» **DIRECTIONS FOR THIS TASK**:
Scan the records for "will" and copy each line that contains it.

» **INPUT MATERIAL**:
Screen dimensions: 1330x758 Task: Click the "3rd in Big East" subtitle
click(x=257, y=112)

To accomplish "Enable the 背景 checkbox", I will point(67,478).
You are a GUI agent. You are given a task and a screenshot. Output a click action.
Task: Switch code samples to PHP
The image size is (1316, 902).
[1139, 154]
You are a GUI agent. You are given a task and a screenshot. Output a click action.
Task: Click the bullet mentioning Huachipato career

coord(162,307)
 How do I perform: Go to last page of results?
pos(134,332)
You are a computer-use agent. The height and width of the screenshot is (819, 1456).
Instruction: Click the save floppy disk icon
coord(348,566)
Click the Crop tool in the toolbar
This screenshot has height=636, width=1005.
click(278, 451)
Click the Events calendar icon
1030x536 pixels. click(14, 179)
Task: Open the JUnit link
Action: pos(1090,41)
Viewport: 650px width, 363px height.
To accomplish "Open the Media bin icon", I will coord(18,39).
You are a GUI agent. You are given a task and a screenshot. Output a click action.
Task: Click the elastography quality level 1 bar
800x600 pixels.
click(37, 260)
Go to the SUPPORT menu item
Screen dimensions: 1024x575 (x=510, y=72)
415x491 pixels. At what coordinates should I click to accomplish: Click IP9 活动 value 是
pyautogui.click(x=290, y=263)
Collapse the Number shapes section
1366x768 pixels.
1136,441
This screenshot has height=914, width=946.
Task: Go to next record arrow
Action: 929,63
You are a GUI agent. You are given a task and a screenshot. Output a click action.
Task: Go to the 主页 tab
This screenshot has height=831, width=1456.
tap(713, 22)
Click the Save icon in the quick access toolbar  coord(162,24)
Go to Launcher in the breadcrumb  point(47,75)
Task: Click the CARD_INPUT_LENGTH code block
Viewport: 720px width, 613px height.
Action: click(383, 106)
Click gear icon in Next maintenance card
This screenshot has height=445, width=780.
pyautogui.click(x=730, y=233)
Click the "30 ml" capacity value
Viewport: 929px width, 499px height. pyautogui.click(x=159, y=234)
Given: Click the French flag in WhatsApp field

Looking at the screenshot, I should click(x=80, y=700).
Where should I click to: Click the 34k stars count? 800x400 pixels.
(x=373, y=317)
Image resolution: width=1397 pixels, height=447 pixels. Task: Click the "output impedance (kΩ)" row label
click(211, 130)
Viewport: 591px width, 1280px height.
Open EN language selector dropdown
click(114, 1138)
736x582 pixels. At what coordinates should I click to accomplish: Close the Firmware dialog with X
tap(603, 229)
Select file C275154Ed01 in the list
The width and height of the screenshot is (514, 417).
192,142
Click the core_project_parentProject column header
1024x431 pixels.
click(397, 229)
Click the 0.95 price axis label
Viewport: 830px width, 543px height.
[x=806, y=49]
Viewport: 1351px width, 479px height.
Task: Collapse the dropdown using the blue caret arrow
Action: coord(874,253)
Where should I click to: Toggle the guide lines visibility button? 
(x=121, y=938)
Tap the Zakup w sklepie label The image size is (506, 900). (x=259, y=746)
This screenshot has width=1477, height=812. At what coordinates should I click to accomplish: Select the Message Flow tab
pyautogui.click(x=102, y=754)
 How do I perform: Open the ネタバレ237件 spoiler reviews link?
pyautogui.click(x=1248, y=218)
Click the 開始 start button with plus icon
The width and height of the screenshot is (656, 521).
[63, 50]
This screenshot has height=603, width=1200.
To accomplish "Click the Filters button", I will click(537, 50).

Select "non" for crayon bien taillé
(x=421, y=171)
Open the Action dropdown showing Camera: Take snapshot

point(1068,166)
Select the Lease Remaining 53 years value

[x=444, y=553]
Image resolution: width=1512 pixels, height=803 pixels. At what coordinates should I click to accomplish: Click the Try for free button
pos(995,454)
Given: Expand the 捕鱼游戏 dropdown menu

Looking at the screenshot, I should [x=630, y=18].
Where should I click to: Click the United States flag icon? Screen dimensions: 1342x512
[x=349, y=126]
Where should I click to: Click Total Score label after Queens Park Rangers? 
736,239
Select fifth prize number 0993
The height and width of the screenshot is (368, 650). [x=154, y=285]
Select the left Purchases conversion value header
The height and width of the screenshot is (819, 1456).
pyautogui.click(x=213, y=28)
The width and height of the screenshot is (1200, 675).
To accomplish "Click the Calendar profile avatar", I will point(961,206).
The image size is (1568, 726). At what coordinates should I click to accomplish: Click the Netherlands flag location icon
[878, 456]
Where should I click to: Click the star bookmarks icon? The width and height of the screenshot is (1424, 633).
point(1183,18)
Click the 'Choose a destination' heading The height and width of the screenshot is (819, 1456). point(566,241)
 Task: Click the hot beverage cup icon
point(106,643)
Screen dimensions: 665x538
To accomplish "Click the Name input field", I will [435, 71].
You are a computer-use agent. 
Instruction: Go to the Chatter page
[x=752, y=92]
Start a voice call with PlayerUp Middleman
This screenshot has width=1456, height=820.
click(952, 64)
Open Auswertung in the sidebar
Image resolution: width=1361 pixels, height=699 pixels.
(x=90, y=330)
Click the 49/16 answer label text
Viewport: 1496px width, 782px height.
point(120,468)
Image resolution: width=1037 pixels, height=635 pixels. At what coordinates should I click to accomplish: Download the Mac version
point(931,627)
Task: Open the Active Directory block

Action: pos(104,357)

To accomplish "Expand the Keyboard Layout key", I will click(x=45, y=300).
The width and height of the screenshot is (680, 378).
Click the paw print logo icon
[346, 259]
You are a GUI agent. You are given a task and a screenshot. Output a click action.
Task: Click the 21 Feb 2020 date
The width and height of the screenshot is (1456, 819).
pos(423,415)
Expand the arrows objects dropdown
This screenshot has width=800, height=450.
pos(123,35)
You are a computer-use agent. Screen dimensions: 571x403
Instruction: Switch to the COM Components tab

» **RESULT FOR THIS TASK**:
To accomplish "Enable the 背景 checkbox", I will point(67,478).
To accomplish "Open the Media bin icon", I will coord(18,39).
To accomplish "Click the Filters button", I will click(537, 50).
To accomplish "Click the Calendar profile avatar", I will point(961,206).
To accomplish "Click the Name input field", I will [435, 71].
To accomplish "Expand the Keyboard Layout key", I will click(x=45, y=300).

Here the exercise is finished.